> Excerpt:

----

I really don't know how you escape this sort of petty-mindedness. What we have now is the same sort of dodge as we have with federal industrial policy. We sneak in federal industrial policy by calling it "defence related" and getting DARPA to oversee it. We sneak in quality-of-life issues by pretending that they have some sort of outcome effect on the measures that are acceptable to uptight America, eg it saves money or it (somewhere far down the road) improves mortality.
Both of these are problematic strategies. By hiding some large aspect of the situation, they solve the immediate problem, but allow the larger public attitude problem to fester; people can continue to pretend that the federal government is not involved in industrial policy, or that quality of life should not be a goal of medicine, because 80% of the problem is dealt with in this sneaky fashion.
But it's not great to build a society on lies, it's a real problem when the lies are exposed (part of the arguments in the comments above and your point), and it sucks for the 20% that can't be squeezed into the framework of the lies.

----

> Data supplied:
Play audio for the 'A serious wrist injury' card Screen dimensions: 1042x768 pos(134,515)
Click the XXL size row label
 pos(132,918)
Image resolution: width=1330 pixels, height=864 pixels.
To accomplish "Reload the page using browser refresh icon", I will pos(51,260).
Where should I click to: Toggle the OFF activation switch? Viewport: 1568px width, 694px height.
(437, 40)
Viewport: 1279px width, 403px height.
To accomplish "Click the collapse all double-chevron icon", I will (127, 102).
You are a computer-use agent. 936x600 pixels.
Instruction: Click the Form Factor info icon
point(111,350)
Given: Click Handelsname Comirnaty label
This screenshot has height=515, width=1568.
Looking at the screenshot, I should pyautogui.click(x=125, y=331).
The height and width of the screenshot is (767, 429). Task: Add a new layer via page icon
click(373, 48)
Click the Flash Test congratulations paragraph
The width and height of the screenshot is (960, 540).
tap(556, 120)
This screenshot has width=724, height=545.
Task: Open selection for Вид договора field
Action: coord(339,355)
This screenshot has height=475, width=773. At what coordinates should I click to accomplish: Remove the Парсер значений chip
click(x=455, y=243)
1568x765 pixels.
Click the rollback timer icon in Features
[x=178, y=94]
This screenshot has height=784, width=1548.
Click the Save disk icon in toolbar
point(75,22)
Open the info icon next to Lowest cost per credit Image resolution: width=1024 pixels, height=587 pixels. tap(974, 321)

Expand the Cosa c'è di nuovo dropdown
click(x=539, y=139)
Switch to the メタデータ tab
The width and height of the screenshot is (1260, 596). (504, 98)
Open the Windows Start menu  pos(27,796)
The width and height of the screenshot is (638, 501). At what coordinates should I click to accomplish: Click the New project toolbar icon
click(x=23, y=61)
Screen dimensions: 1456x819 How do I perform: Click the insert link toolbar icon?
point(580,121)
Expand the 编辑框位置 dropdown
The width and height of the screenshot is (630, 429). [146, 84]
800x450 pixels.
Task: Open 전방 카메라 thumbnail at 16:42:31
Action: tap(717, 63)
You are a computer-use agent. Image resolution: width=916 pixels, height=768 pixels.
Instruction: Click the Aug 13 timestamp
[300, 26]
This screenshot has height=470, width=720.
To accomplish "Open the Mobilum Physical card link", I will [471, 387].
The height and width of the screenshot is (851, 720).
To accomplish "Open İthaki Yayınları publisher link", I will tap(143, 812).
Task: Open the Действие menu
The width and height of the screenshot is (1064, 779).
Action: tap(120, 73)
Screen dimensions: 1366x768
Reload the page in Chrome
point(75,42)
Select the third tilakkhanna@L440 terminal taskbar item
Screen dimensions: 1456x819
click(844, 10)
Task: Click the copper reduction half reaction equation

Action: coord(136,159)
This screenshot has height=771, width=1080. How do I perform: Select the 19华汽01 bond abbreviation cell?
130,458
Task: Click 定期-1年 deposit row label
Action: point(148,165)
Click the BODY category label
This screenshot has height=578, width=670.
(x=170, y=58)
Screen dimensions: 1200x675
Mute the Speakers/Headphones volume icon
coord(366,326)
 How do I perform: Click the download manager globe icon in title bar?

----

> List of tasks:
a. Duplicate the part of the excerpt starting at "I really don't" and ending at "road) improves mortality.".
b. According to the excerpt, which agency is given oversight of federal industrial policy once that policy is labeled as defense related?

> Answers for each item:
a.
I really don't know how you escape this sort of petty-mindedness. What we have now is the same sort of dodge as we have with federal industrial policy. We sneak in federal industrial policy by calling it "defence related" and getting DARPA to oversee it. We sneak in quality-of-life issues by pretending that they have some sort of outcome effect on the measures that are acceptable to uptight America, eg it saves money or it (somewhere far down the road) improves mortality.

b. DARPA